Milliman, Inc., a premier global consulting and actuarial firm, today released the results of its latest Pension Funding Index (PFI), which analyzes the 100 largest U.S. corporate pension plans. In August, the PFI monthly discount rate dropped by 42 basis points to 2.95%, the lowest ever recorded in the 19-year history of the index. Until August, the Milliman 100 PFI had never reported a discount rate below 3.00%.
As a result, the funded status deficit ballooned from $219 billion at the end of July to $306 billion as of August 31, an $87 billion funding decrease for these plans. The projected benefit obligation (PBO) increased by a whopping $104 billion, though it was partially offset by $17 billion in investment gains for the month. During August, the funded ratio of the Milliman 100 PFI fell from 87.7% to 83.8%.

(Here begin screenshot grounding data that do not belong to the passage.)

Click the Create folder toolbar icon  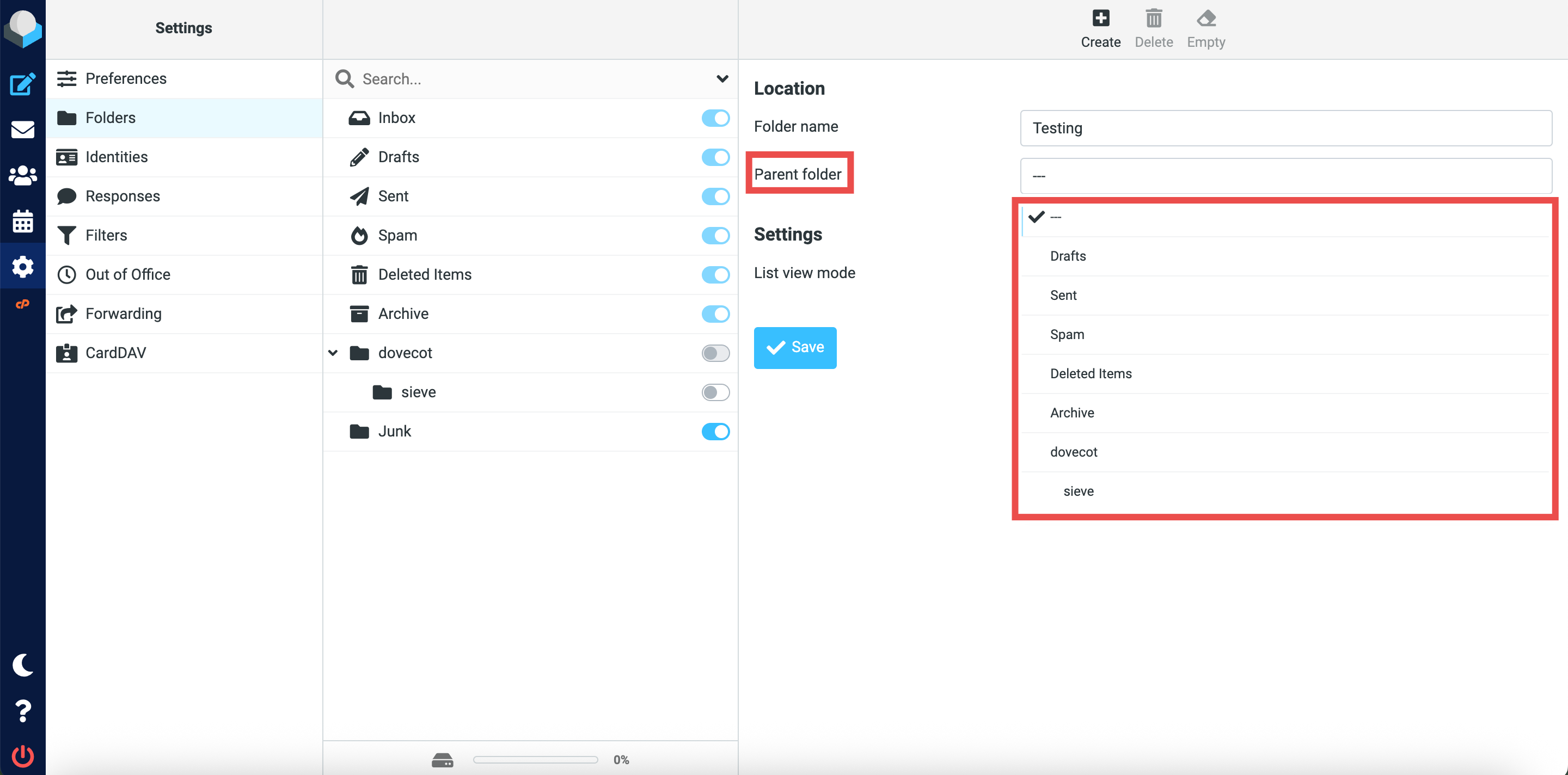1100,29
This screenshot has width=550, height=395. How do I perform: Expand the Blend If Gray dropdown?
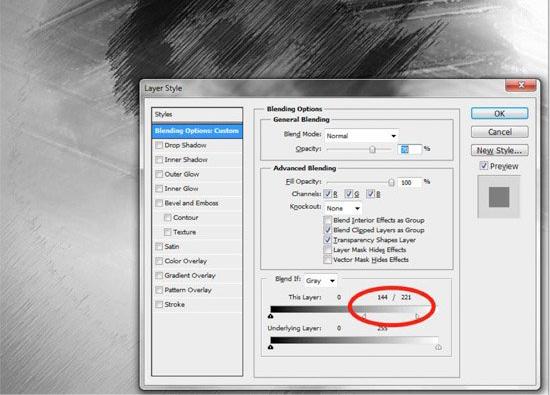click(x=321, y=280)
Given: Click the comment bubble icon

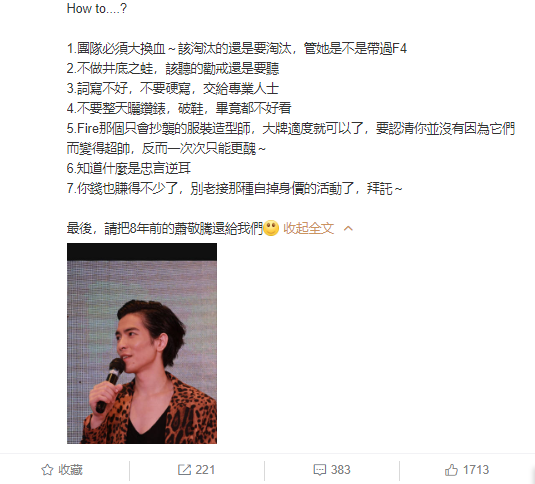Looking at the screenshot, I should 320,470.
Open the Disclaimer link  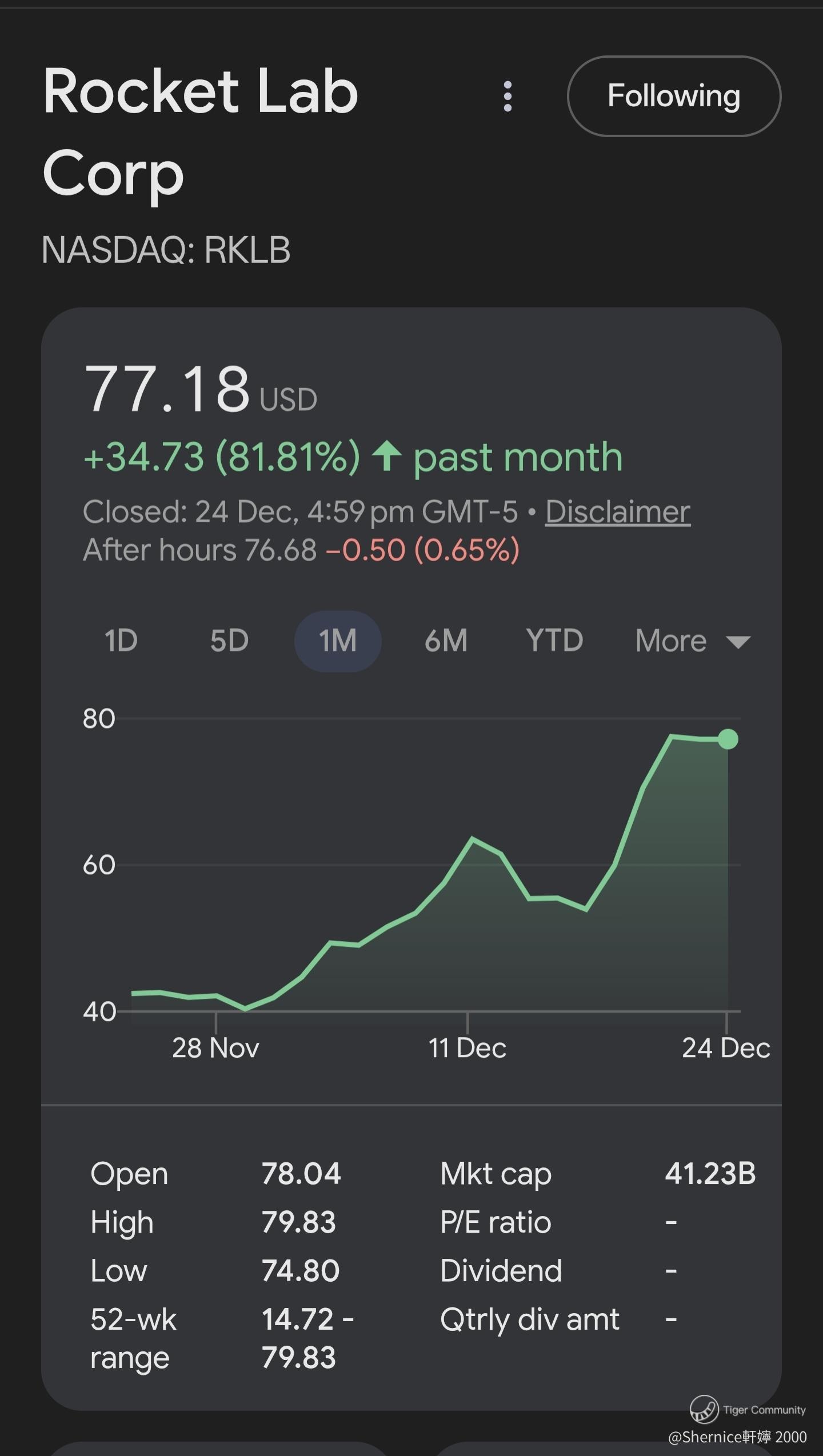point(617,511)
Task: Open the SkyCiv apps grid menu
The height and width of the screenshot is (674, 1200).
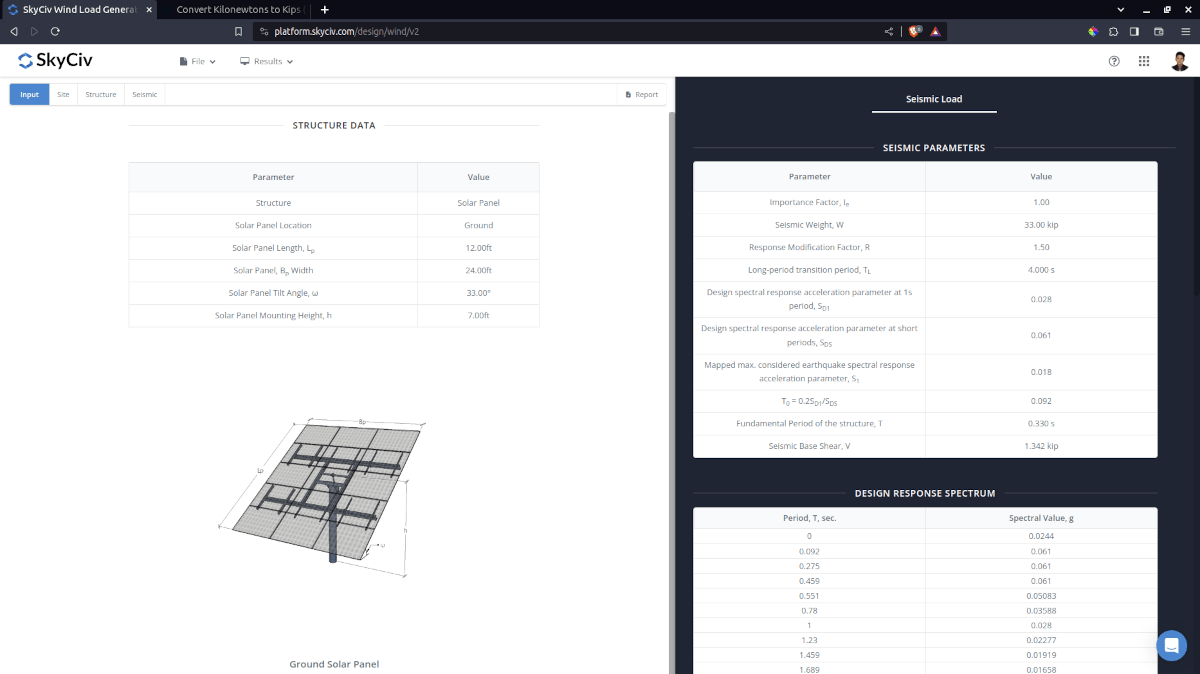Action: coord(1144,61)
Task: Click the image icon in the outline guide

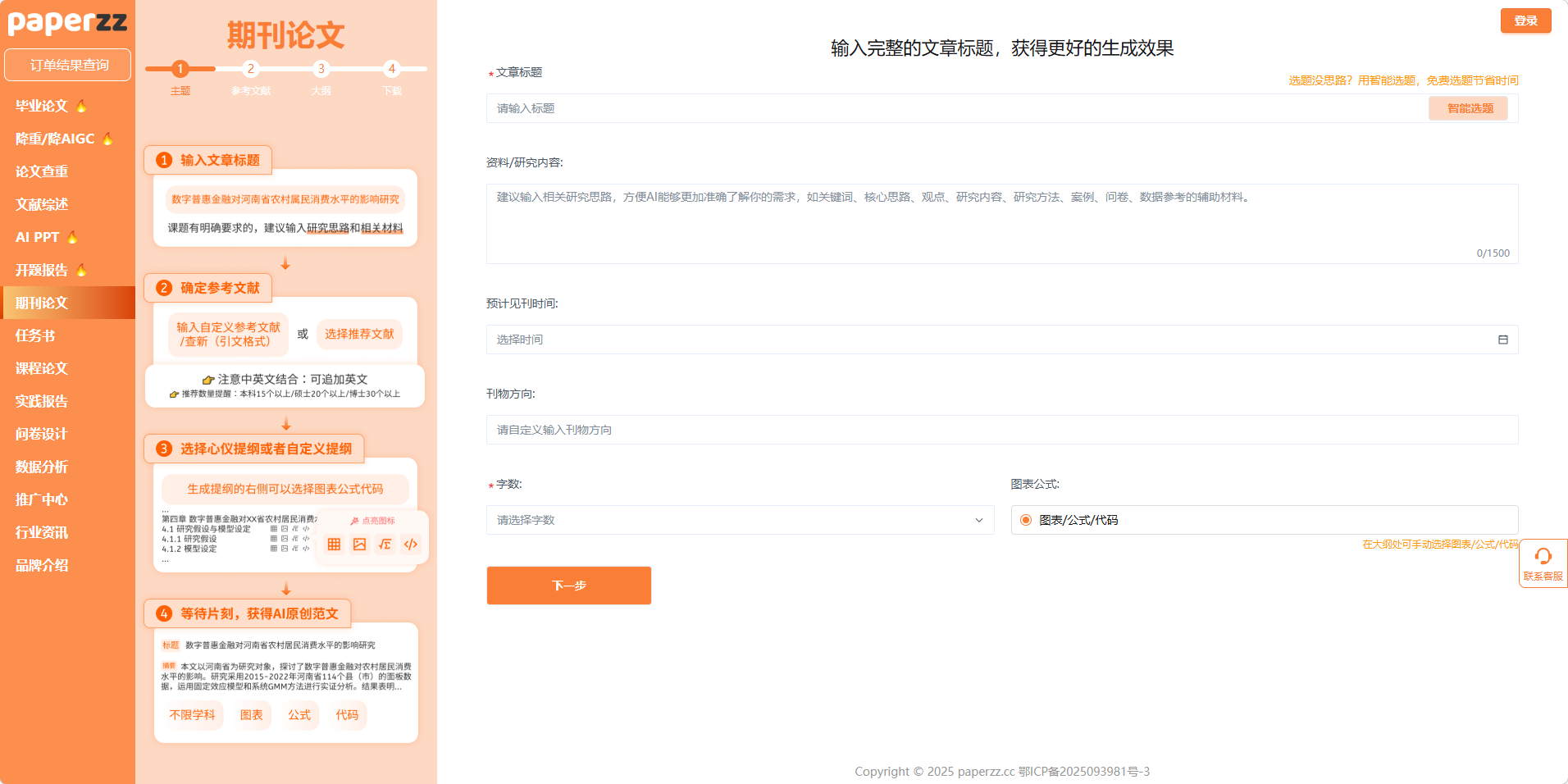Action: (359, 545)
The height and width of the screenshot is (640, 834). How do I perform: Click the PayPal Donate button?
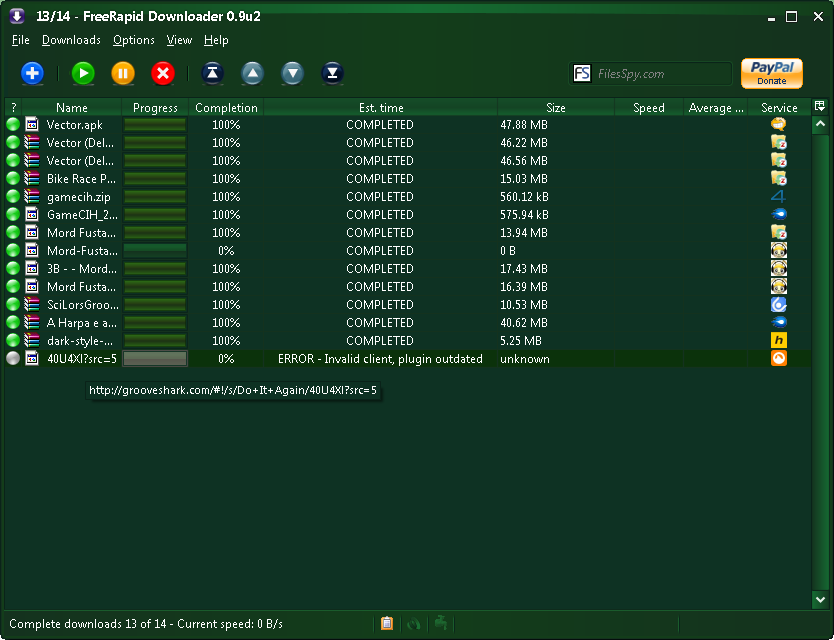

Discount rates have fallen by 110 basis points over the past twelve months, slashing corporate pension funding and hitting an all-time low for the PFI. In fact, at this time last year the funded ratio for these plans was roughly ten percentage points higher, at 93.1%, than we’re seeing now. Looking forward, under an optimistic forecast with rising interest rates (reaching 3.15% by the end of 2019 and 3.75% by the end of 2020) and asset gains (10.6% annual returns), the funded ratio would climb to 88% by the end of 2019 and 103% by the end of 2020. Under a pessimistic forecast (2.75% discount rate at the end of 2019 and 2.15% by the end of 2020 and 2.6% annual returns), the funded ratio would decline to 82% by the end of 2019 and 75% by the end of 2020.